The other challenge is that a single server frequently hosts multiple application types and instances. This is commonly encountered even in large-scale production environments. Each of these instances may have their own maintenance window and need to be patched/ reconfigured/upgraded and managed individually based on instance-specific standards and dependencies. Reimaging (the entire server) doesn’t afford granular control of individual instances. Now one may argue that this was more prevalent in the olden days when servers were expensive and with virtualization being commoditized now, each application instance can reside on its own server image thereby eliminating this problem. But reality goes deeper than that. It’s not just server resource optimization that called for multiple application types and instances to reside on the same server; cohabitation was also tied to performance, security and other considerations. For example, in the case of a performance sensitive application that utilizes federated databases, a DBA may elect to keep some of the associated databases on the same physical OS to minimize context switching and network latency incurred due to physical separation of the databases onto different servers. Regardless of whether the servers and underlying network adaptors are physical or virtual, the location of the underlying databases can make a big difference in terms of response time for a data-join operation being in sub-seconds versus minutes. Thus without proper understanding of the various application types, and related design considerations (such as transaction types, application access methods, data volume, affinity, partitioning, etc.) and best practices, choosing the wrong automation method can result in degraded service levels.

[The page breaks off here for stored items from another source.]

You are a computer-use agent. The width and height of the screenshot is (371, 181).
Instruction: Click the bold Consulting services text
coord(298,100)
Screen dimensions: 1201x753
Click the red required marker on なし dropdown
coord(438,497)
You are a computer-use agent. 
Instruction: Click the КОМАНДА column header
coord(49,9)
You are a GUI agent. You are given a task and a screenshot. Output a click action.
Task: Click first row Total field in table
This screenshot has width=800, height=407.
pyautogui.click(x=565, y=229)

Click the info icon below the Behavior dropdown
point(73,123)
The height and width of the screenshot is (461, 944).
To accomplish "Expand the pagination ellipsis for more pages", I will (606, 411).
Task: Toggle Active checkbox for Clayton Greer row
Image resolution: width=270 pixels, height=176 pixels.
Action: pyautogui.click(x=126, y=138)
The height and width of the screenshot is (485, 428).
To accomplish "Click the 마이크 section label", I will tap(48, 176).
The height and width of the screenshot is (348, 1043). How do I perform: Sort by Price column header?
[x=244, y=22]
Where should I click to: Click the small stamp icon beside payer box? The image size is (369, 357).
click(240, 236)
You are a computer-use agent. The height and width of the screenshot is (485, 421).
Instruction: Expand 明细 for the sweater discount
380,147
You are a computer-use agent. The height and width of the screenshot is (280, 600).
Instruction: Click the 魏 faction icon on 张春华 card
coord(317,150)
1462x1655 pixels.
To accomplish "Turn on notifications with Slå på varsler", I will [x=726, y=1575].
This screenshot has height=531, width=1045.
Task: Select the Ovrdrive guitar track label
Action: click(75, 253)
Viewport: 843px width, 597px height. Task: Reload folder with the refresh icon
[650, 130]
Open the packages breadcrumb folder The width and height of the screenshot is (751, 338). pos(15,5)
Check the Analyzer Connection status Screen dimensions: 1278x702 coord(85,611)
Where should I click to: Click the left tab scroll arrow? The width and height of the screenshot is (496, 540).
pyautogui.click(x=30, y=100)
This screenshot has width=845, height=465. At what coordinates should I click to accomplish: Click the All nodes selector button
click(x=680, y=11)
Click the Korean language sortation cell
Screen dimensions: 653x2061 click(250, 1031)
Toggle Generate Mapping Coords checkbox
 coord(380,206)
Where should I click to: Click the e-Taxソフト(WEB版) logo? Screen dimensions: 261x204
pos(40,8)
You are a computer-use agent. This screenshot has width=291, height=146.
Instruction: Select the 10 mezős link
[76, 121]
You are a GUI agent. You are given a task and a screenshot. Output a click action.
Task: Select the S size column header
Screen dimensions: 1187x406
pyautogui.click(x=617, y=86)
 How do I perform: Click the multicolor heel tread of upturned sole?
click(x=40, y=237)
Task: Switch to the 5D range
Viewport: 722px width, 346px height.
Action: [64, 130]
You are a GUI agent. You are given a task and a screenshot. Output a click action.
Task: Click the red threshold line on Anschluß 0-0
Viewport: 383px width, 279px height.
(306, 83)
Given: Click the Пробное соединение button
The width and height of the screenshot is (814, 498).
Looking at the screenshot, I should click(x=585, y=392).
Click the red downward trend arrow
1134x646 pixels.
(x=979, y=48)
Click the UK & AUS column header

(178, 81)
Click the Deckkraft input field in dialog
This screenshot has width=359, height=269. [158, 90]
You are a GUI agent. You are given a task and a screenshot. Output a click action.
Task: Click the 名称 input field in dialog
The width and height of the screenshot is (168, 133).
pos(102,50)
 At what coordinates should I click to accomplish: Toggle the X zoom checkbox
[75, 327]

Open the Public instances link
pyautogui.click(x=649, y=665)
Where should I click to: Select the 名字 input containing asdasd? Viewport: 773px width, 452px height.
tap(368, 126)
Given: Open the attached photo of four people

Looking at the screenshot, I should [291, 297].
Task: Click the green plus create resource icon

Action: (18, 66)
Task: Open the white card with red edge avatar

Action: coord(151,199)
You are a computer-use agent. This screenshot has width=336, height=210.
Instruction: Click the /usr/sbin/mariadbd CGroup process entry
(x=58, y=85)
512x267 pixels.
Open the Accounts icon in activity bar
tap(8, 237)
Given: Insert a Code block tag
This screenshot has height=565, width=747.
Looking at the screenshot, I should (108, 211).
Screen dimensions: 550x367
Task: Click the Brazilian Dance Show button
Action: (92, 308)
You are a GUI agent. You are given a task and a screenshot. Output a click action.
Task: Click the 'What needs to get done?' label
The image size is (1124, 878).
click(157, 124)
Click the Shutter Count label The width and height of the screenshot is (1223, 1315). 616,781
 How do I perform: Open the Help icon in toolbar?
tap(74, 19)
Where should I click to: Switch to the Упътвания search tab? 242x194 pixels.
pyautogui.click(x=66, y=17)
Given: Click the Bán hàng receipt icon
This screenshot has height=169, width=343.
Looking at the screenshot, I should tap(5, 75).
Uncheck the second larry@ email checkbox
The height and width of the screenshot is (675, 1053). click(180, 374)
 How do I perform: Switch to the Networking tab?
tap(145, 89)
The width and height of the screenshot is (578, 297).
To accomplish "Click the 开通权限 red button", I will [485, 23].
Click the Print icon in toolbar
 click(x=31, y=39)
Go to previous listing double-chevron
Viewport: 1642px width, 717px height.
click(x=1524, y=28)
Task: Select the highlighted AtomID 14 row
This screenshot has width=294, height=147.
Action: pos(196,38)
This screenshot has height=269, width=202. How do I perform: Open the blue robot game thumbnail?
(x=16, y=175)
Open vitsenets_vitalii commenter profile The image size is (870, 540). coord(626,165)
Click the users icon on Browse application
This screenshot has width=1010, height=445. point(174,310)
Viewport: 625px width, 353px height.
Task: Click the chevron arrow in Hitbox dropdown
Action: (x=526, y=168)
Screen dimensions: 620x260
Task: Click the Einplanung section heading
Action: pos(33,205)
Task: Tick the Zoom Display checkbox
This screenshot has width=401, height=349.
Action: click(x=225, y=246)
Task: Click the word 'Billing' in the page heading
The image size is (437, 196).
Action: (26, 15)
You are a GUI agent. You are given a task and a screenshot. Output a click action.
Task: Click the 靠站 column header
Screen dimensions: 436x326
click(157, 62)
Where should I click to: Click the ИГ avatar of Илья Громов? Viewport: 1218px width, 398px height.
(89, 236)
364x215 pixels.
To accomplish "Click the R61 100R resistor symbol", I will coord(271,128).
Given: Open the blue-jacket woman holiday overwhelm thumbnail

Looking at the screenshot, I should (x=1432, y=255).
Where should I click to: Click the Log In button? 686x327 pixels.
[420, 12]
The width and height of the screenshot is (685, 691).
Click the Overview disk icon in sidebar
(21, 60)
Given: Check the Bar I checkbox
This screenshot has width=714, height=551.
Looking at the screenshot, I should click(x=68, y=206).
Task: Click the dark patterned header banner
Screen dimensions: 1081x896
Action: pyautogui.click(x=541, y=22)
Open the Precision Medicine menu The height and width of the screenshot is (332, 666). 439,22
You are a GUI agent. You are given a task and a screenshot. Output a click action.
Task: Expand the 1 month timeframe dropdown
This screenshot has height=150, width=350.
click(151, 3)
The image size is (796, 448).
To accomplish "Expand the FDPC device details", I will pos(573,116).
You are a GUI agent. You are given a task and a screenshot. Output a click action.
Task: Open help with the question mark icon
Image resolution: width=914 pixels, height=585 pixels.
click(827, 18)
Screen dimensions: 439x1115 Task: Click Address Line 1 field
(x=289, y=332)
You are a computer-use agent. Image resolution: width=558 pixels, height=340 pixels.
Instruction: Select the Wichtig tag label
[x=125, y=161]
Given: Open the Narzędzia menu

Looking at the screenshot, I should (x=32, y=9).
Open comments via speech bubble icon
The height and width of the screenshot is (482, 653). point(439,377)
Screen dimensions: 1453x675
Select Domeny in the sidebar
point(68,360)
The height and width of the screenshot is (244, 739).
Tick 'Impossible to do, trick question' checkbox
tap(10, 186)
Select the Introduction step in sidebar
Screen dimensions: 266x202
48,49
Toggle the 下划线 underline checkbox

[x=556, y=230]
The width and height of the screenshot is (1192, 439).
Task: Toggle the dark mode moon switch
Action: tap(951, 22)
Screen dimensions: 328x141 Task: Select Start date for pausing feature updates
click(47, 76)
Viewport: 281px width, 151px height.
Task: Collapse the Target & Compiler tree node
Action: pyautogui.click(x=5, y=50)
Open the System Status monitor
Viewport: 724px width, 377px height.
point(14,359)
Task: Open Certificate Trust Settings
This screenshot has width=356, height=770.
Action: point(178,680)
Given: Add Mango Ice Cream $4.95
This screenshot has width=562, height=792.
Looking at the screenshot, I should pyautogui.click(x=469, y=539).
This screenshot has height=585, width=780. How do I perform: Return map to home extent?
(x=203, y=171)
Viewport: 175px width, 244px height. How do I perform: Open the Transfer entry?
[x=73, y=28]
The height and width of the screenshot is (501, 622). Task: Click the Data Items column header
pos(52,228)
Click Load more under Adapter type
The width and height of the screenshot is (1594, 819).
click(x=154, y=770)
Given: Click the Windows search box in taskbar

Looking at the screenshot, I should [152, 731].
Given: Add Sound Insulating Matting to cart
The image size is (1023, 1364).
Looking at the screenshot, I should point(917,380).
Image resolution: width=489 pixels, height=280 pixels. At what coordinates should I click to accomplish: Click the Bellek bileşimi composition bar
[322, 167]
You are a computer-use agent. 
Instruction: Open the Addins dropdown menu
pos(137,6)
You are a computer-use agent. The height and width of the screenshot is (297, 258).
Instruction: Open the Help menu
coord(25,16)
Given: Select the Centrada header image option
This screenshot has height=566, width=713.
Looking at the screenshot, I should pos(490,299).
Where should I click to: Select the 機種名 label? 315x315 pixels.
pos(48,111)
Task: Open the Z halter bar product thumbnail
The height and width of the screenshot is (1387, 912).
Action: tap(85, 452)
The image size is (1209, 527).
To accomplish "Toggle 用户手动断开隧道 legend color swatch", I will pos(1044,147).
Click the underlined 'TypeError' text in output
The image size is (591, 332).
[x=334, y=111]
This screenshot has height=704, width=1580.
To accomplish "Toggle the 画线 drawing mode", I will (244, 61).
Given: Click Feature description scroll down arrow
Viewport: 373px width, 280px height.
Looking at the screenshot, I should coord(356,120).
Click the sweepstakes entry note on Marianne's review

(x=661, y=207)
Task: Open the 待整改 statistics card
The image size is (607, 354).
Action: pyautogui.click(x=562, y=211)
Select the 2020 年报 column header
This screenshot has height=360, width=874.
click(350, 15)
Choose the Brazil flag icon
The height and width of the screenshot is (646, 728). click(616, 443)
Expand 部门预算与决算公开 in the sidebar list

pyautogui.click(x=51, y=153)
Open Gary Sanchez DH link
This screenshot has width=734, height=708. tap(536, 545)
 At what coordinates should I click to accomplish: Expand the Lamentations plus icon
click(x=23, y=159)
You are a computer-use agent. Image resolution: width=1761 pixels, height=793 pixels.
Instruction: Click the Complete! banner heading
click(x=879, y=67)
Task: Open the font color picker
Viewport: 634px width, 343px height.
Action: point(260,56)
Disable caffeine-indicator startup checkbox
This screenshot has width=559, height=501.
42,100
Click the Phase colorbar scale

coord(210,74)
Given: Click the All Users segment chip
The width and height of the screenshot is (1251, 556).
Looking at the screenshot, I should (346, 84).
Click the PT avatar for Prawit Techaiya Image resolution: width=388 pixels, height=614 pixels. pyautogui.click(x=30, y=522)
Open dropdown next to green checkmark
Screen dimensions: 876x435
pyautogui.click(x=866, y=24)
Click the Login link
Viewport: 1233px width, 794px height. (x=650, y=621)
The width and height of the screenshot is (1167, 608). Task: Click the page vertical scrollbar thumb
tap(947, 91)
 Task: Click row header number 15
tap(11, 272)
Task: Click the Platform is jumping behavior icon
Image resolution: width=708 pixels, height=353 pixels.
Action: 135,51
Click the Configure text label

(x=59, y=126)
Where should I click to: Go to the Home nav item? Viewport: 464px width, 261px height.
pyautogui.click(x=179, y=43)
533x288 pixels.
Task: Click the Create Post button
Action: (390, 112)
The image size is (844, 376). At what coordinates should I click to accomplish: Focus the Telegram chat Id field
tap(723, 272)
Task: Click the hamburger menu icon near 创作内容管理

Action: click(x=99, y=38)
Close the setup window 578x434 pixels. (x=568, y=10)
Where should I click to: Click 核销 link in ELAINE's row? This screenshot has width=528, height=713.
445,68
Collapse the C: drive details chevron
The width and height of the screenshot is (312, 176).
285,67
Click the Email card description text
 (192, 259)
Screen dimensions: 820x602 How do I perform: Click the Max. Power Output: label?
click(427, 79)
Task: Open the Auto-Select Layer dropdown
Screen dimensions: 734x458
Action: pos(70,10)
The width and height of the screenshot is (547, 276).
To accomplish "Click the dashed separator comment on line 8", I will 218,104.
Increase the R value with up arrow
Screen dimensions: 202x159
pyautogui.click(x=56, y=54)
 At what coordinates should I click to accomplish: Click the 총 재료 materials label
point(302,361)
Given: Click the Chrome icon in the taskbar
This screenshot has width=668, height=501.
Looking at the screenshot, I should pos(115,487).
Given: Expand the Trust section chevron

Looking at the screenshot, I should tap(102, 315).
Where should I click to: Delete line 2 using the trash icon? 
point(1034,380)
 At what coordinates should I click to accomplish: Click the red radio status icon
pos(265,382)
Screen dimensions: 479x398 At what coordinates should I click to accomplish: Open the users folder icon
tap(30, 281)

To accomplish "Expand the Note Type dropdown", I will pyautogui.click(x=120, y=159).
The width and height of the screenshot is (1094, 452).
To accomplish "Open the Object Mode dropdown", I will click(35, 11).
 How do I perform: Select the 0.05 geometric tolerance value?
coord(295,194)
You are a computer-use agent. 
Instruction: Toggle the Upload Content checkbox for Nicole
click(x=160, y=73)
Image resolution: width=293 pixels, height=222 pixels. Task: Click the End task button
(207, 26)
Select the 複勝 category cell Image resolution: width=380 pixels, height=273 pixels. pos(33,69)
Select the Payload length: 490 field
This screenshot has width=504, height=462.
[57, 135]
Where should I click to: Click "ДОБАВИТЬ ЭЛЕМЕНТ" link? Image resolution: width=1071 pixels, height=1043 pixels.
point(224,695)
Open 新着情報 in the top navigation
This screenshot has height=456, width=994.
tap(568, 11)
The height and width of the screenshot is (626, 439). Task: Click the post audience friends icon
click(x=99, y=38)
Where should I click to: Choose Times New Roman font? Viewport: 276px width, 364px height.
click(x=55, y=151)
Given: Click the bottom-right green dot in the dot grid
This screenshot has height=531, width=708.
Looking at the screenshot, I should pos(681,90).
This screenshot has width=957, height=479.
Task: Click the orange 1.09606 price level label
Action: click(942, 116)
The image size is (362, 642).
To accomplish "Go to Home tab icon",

Attempting to offer application management in the cloud with just an application image provisioning model is akin to showing up to a gun fight with a rock. Proponents of this model can claim that rapid provisioning and policy-based reimaging of the relevant application components is the new way of application management in the cloud. While this approach may work for a handful of admin functions, it does not offer granular control or a pragmatic framework for most mandatory post-provisioning tasks (represented in the graph above) and hence will be discarded by savvy App Admins. Only solution providers that have a true application management DNA (with a deep understanding of task patterns associated with various application components) and offering automated application management capabilities out-of-the-box can win legitimate mind-share in the near term and sustainable market share in the long run.

2 comments:

Unknown said...

Good artcile Venkat. Your lifecycle visual is right on the money! Talking of hammers its hard to tell whose at the top of the pile: BMC or VMWare. BMC just might pip VMWare with their tunnel visioned view of configuration management.For them,Every problem is a config problem and or can be solved by adjusting the server config. Yeah right!

Ed Lind said...

Change is in air at BMC. Dunno if you heard but the president of their Enterprise Service Management deivision (and former CEO of their Bladelogic acquisition) Dev Ittycheria just quit. The fresh blood (or the old guard) might expand their focus beyond config mgmt especially if the recent Phurnace acquisition is anything to go by.